Lors de la conférence de presse de la société civile tenue mardi dans la salle Elhadj Mohamed Koula Diallo de la maison de la presse, M. Dansa Kourouma, président du conseil national des organisations de la société civile, s’est exprimé sur le dialogue entre pouvoir et opposition ; mais aussi sur les marches programmée par celle-ci.

«Notre démarche avec les partis politiques ce n’est pas pour annuler ou maintenir la marche, on ne peut pas demander à quelqu’un de renoncer à un droit. D’abord juridiquement c’est permis et politiquement c’est le seul moyen qu’il a pour mettre la pression, nous-mêmes nous avons remarqué que le gouvernement ne cède que quand il y’a la pression, donc nous nous essayons à ce que cette pression soit une pression positive, que cela s’organise dans le respect des autres, que chacun puisse vaquer tranquillement à ses affaires. Sans que la marche ne l’en empêche. La deuxième chose que nous voulions obtenir, ce que le dialogue politique peut nous permettre d’obtenir s’il est sincère, pourquoi aller marcher si on peut avoir ce résultat autour d’une table ?
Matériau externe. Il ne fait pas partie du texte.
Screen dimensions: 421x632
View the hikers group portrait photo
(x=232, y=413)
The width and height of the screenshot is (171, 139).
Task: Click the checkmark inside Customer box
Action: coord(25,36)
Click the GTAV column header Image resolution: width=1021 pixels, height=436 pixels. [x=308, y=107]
Donc cette fois nous voulons un dialogue différent des autres dialogues que nous avons connus. Rassurez-vous, cette fois-ci, nous ne nous laisserons pas faire par les chapelles politiques, le mercure va monter de deux ou trois crans, nous mettrons la pression pour ces élections locales, la société civile ne présentera pas de candidat, pour les élections locales nous allons être là pour faire la sensibilisation et susciter l’intérêt des citoyens pour la candidature et surtout renforcer leur capacité, surtout les femmes et les jeunes, par ce que la société civile ne cherche pas le pouvoir mais elle influence le pouvoir, donc nous allons influencer dans les communautés cette fois ci pour que les élus soit des élus responsables», a estimé M. Kourouma.
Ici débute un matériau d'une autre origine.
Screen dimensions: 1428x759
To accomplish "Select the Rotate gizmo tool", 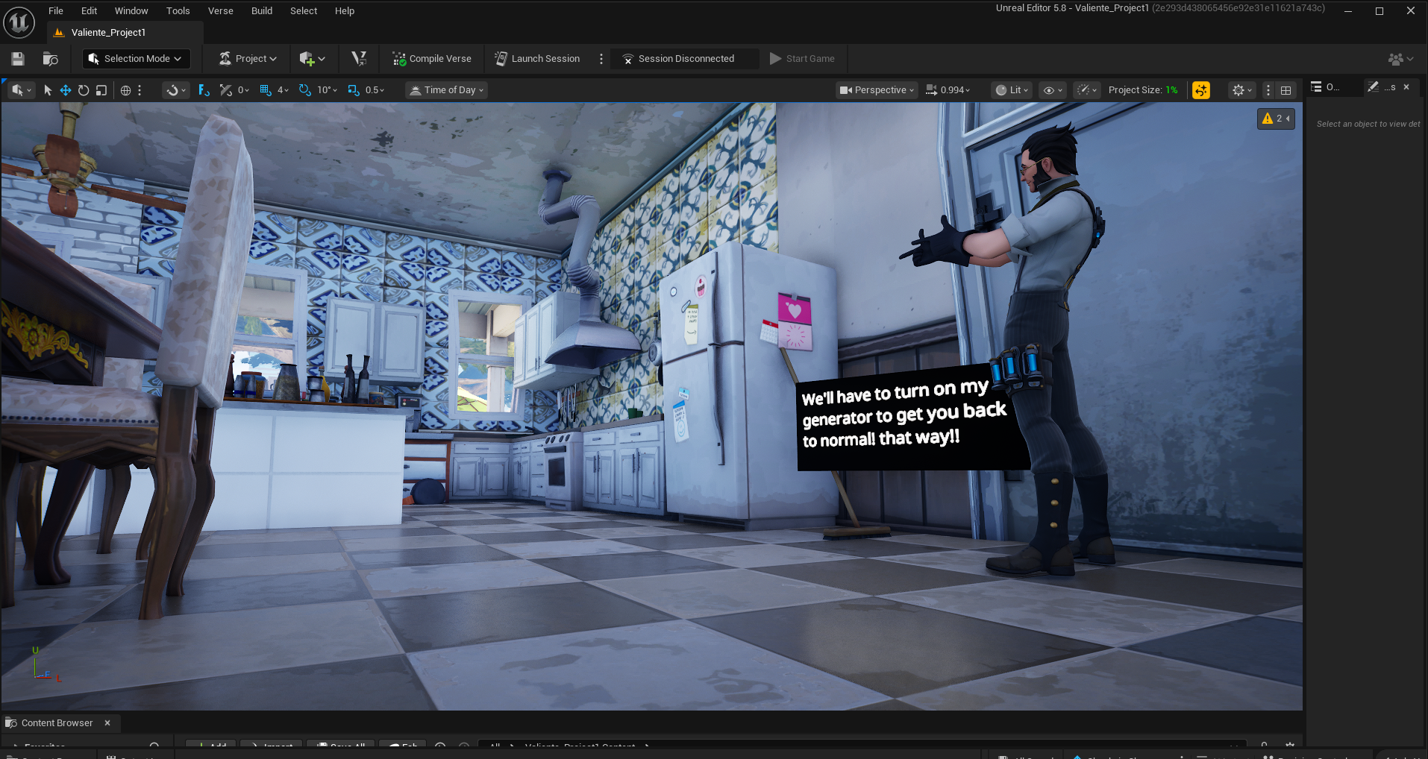I will [x=84, y=90].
Il rajoute, « si la CENI ne respect pas le délai cette fois ci, il n’y a d’ailleurs pas de raison qu’elle ne le fasse pas, sinon ce ne sera pas la peine d’avoir une CENI si on continue à repousser les élections de deux ans, en Guinée chaque année on se spécialise dans les élections, ce qui fait qu’il n’y a pas de débats sur l’éducation, nous voulons amener les partis politique a faire un débat sur l’éducation, sur la décentralisation, sur l’agriculture responsable, mais pas chaque fois sur des élections, pas sur les fichiers et pas chaque fois sur les marches puisque la Guinée ne peut se développer que lorsqu’il y’a un rapport de force pragmatique et intellectuel sur les problèmes de la Guinée ».